Una muerte siempre tendrá dolientes y ninguna sociedad puede estar contenta cuándo la resolución de sus conflictos se intenta exterminando a los supuestos responsables. El respaldo comunitario, evidente en el sepelio, tiene que tratar de entenderse para beneficio de todos. Alguien es bueno o malo según la opinión de otros, y que la polarización se esté manifestando adicionalmente en aspectos distintos a los político partidistas tiene que llamar a preocupación.

Invocar la existencia de vínculos con sectores irregulares similares en estados vecinos ratifica la dimensión del problema y al compararse en virtudes con los cuerpos policiales, estos grupos están abonando el terreno para la coexistencia de ambos mundos sobre un mismo espacio geográfico, la que parece haber sido la orientación de la política oficial hasta ahora.

Nuestras autoridades no son dadas a la discusión pública y han cedido, con una intencionalidad política malévola, espacios que habrá que recuperar para bien y disfrute de todos. ¿Cómo terminó el día y que consecuencias traerá lo ocurrido en el futuro inmediato?, ¿Hubo detenidos en el entierro?, ¿Cuántos?, ¿Se decomisaron armas a los detenidos?, ¿El robo de armamento a la Guardia de Honor, en La Victoria, es una respuesta en demostración de fuerza?, son preguntas que, entre muchas otras, tendrán que esperar por el tiempo y la realidad para aclararse.

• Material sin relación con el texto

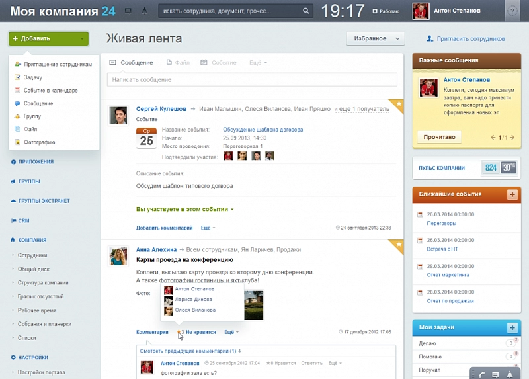529x379 pixels.
Task: Switch to the Файл tab in post composer
Action: click(179, 63)
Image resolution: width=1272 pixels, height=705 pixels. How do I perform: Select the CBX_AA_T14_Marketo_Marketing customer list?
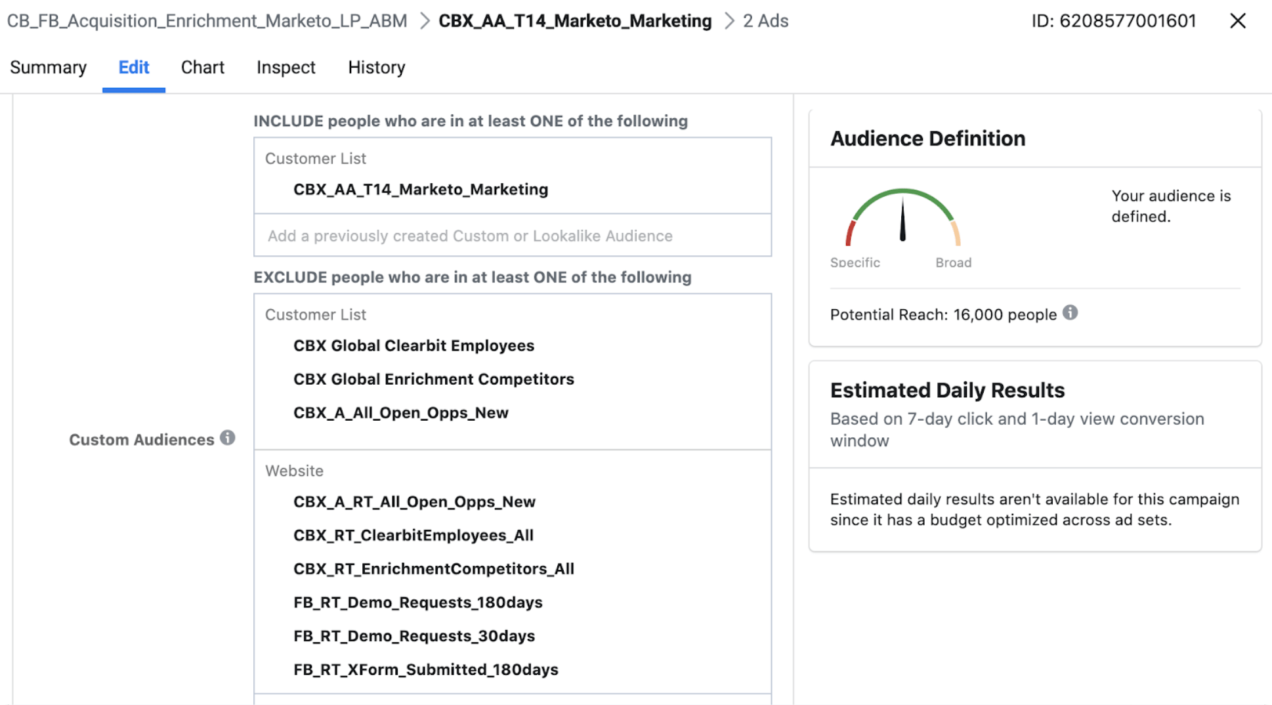pos(421,189)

Al final volvemos a encontrarnos ante hechos que nos afectan a todos, que unidos a la falta de información sobre ellos y la opacidad de la poca que circula, aumenta la desconfianza ciudadana en el gobierno, abonando la necesidad de un pronto cambio democrático.

Sin ninguna duda, es obligatorio para nuestra dirigencia estar preparada con propuestas para enfrentar el temible problema de una delincuencia que fue aupada y a la que habrá que someter, aplicándole los correctivos necesarios, respetando derechos, pero cumpliendo la ley con todo el rigor que merezca cada caso.